As four justices would say more recently in American Legion v.
American Humanist Association
, Lemon “ambitiously attempted to find
a grand unified theory of the Establishment Clause.” Lemon dispelled “a
more modest approach that focuses on the particular issue at hand and looks to
history for guidance.” Instead, Lemon tells local governments to ask
whether a particular manifestation of religion in public life is an “excessive”
form of “entanglement.” Lemon was later modified to ask whether a
“reasonable observer” would view the government’s work with religion as an “endorsement.”
Either way, as the plurality in American Legion said, Lemon
“could not resolve” the “great array of laws and practices” demonstrating
government and religion’s diverse interactions in our society. Unsurprisingly,
Maine’s answers during oral argument couldn’t either.

Maine’s explanation of how it identifies “sectarian” schools taught
the first lesson: Those who observe secular orthodoxies will benefit from Lemon’s
abstract approach. For example, Maine could not explain to either Chief Justice
Roberts or Justice Alito why students could use tuition grants toward schools
that are “run” by a religious organization based on a “doctrine” of service — but
not to schools that “infuse” religion “in every subject with their view of the
faith.” Maine said these present “much tougher situation[s].” Some religions,
Alito pointed out, could be like Unitarian Universalism and have religious
tenets that accord with the zeitgeist. Maine suggested that teaching such
tenets “would be very close to a public school” and therefore acceptable. “Well,”
Alito responded, “then you really are discriminating on the basis of religious
belief.” Maine’s response was to then claim that it “can’t . . . tell” whether it
“would approve a Unitarian school.” Commenting on these exchanges, Justice
Gorsuch said that Maine’s approach “favor[s] religions that are more watered
down, some might say, . . . more comfortable with what a . . . bureaucrat . . .
might say.” The abstract pursuit of religious neutrality results in
marginalizing unpopular religious beliefs.
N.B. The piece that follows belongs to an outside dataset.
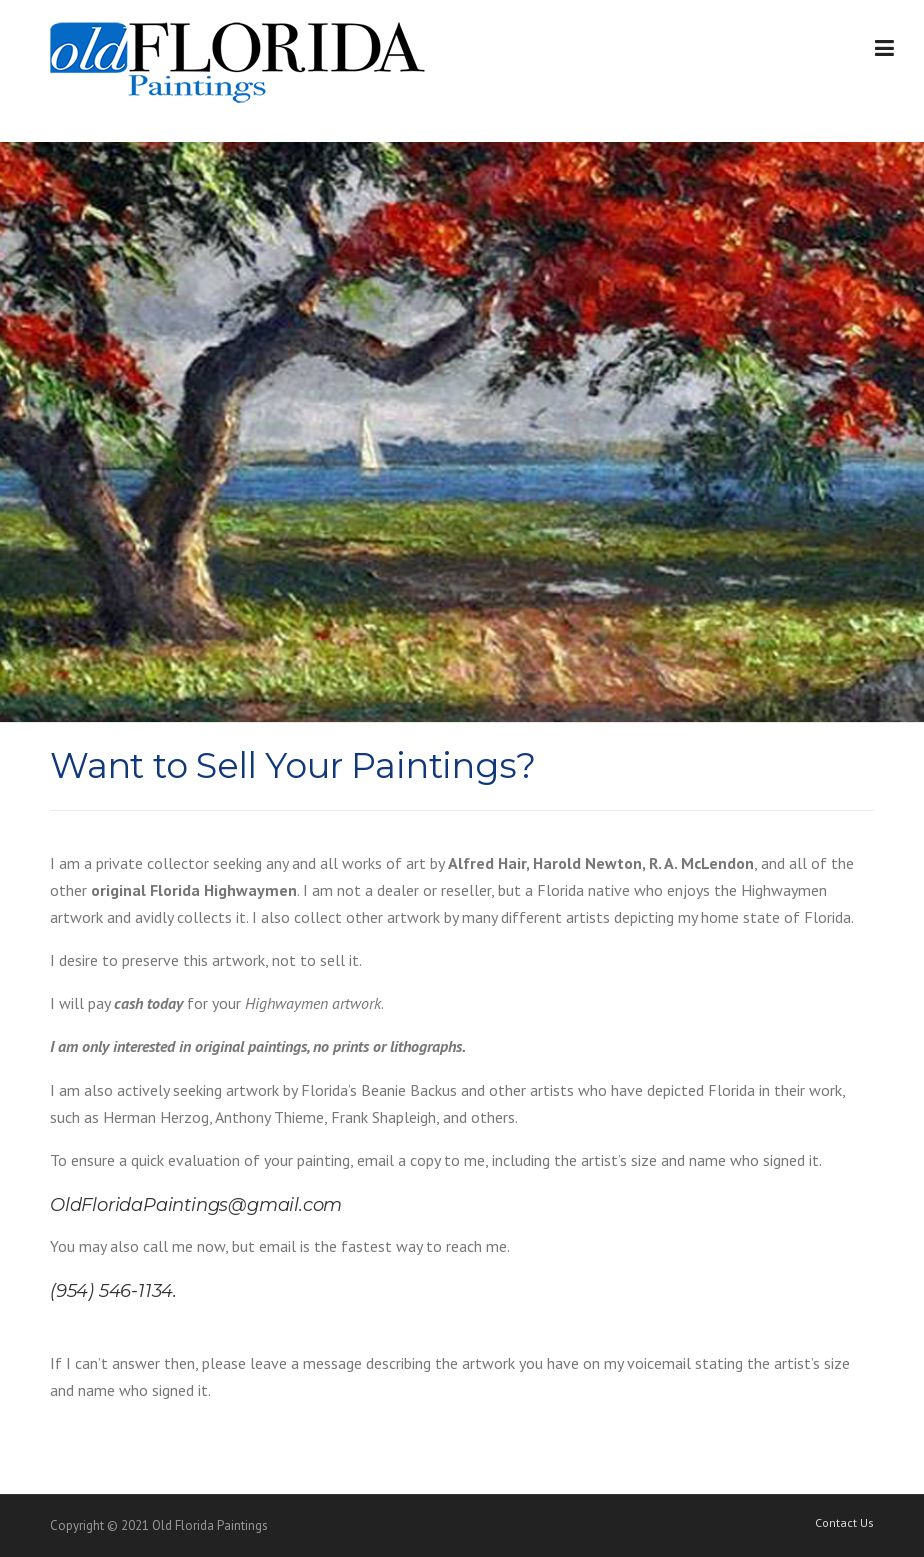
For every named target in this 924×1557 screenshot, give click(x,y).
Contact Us (844, 1523)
Maine’s answers on how it isolates “sectarian” from other belief
systems revealed the second lesson about the danger of unbridled discretion toward
religion. Maine claims it has “never had a hard case” in determining whether a
school is “sectarian.” But, Maine also confirmed that its administrators
possess discretion to “do[] a little homework” into a school to assess how
“sectarian” it is. Self-assertions of religious identity may not suffice, because
religious schools are “discriminatory.” But as Justice Barrett put it, “all
schools, in making choices about curriculum and the formation of children, have
to come from some belief system.” Public schools inculcate belief systems too. How
could Maine prohibit all other belief systems in schools — be they materialism,
Marxism, Critical Race Theory, or white supremacy? Maine had no consistent
answer. As Maine put it, the legislature only “addressed” religious beliefs. But,
in response to the white supremacy inquiry, Maine said “a way would be found to
ensure that that school is not allowed to participate.” Bureaucratic
willfulness is not neutrality.

Carson presented the Supreme Court with a wolf that came as a wolf. A government lawyer candidly demonstrated how arbitrarily the Supreme Court’s abstract, universal concepts of “neutrality” toward religion play out on the ground. The subtleties of First Amendment doctrine have little purchase with state officials acting on preconceived notions about the role of religion in society. And without a clear statement from the Supreme Court, we can expect the folk understanding of church-state relations to prevail — not what is written in the US Reports. Re-anchoring First Amendment law around the “more modest,” history-and-tradition-based approach discussed in American Legion would be a clear path to genuine religious neutrality. One even Augusta bureaucrats could understand.